DIRECTIONS FOR THIS TASK
A verbatim restatement of the data, free of pictures, is what you should output.

Stored dataset items:
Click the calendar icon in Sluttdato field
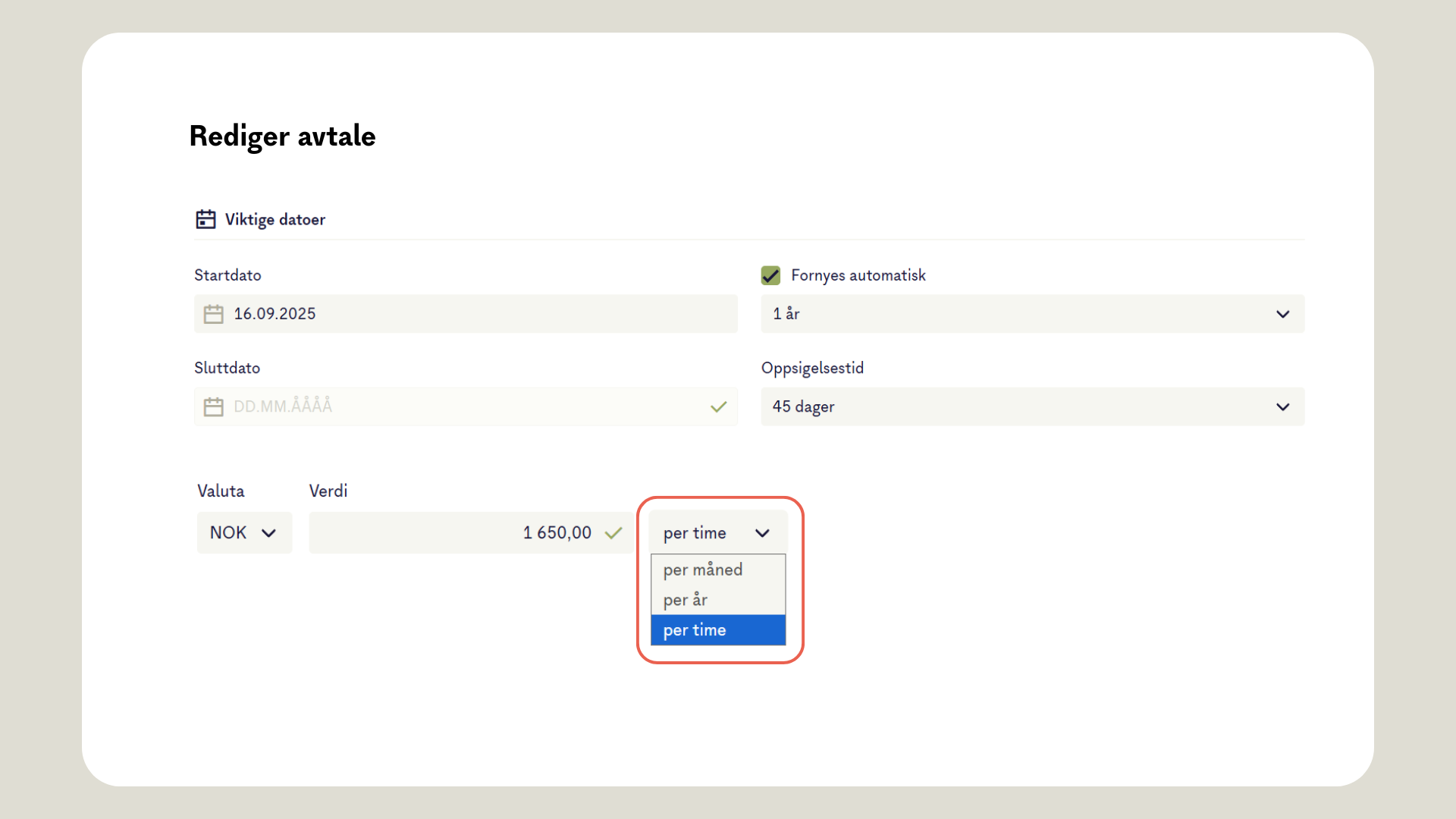The image size is (1456, 819). point(214,406)
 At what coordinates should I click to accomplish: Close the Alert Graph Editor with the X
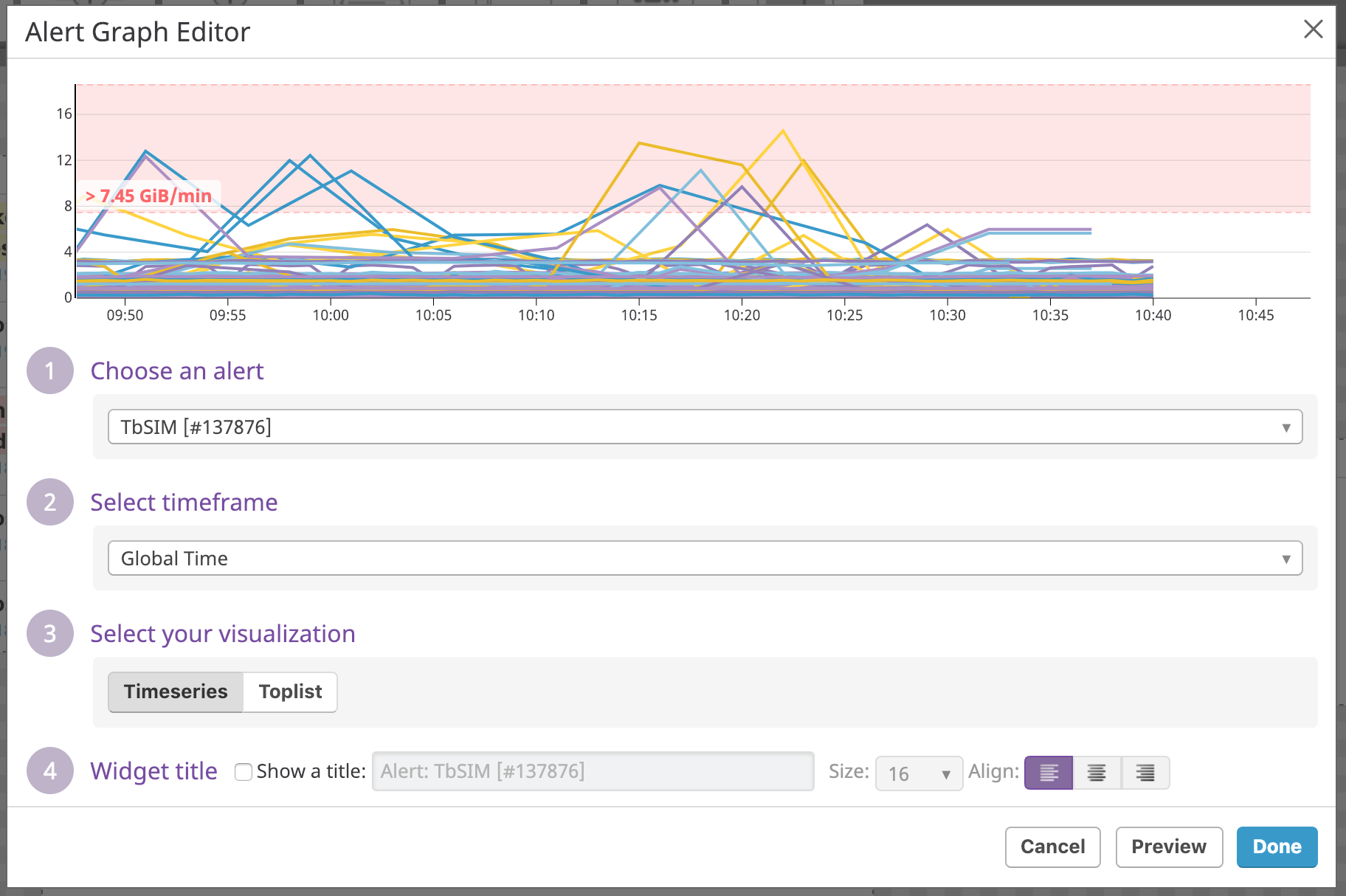point(1314,30)
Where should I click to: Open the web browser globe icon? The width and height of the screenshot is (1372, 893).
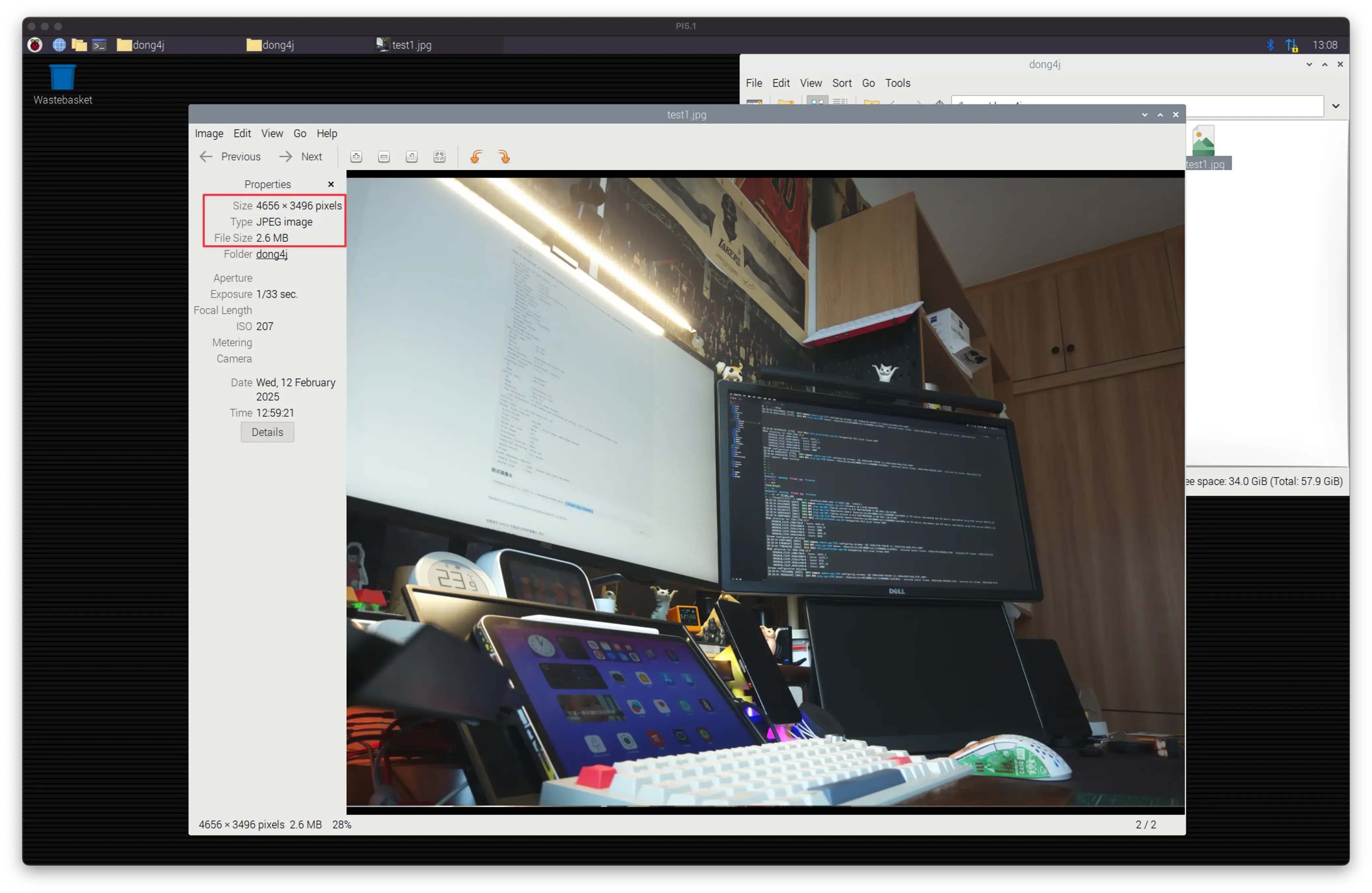click(59, 45)
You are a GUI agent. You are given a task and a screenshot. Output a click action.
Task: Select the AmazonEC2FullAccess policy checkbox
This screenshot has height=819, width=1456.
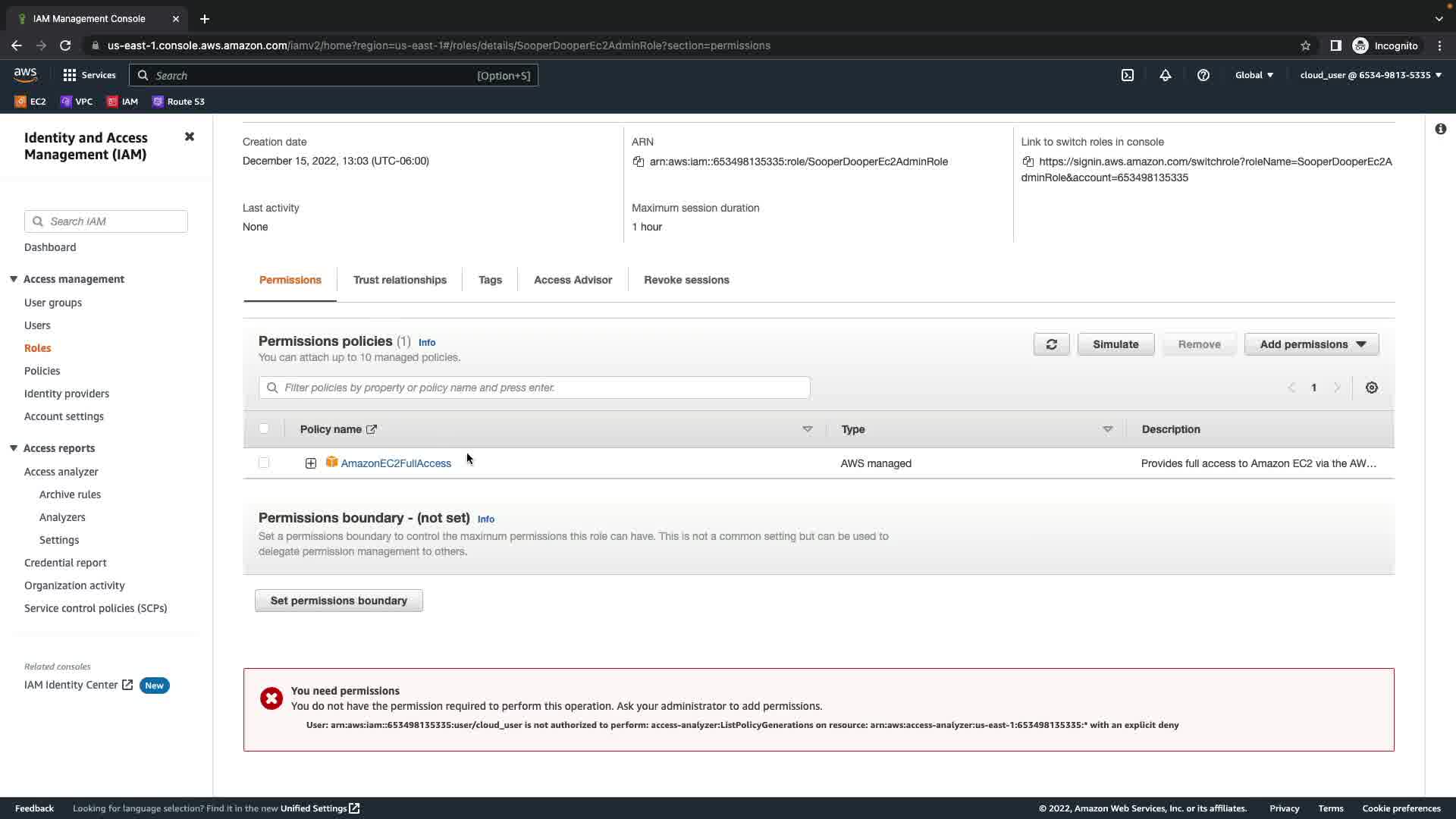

FINAL ANSWER
Click the calendar icon in Sluttdato field
The image size is (1456, 819). point(214,406)
 At what coordinates should I click to accomplish: Close the Alert Graph Editor with the X
point(1314,30)
Where should I click to: Open the web browser globe icon? The width and height of the screenshot is (1372, 893).
click(59, 45)
You are a GUI agent. You are given a task and a screenshot. Output a click action.
Task: Select the AmazonEC2FullAccess policy checkbox
This screenshot has height=819, width=1456.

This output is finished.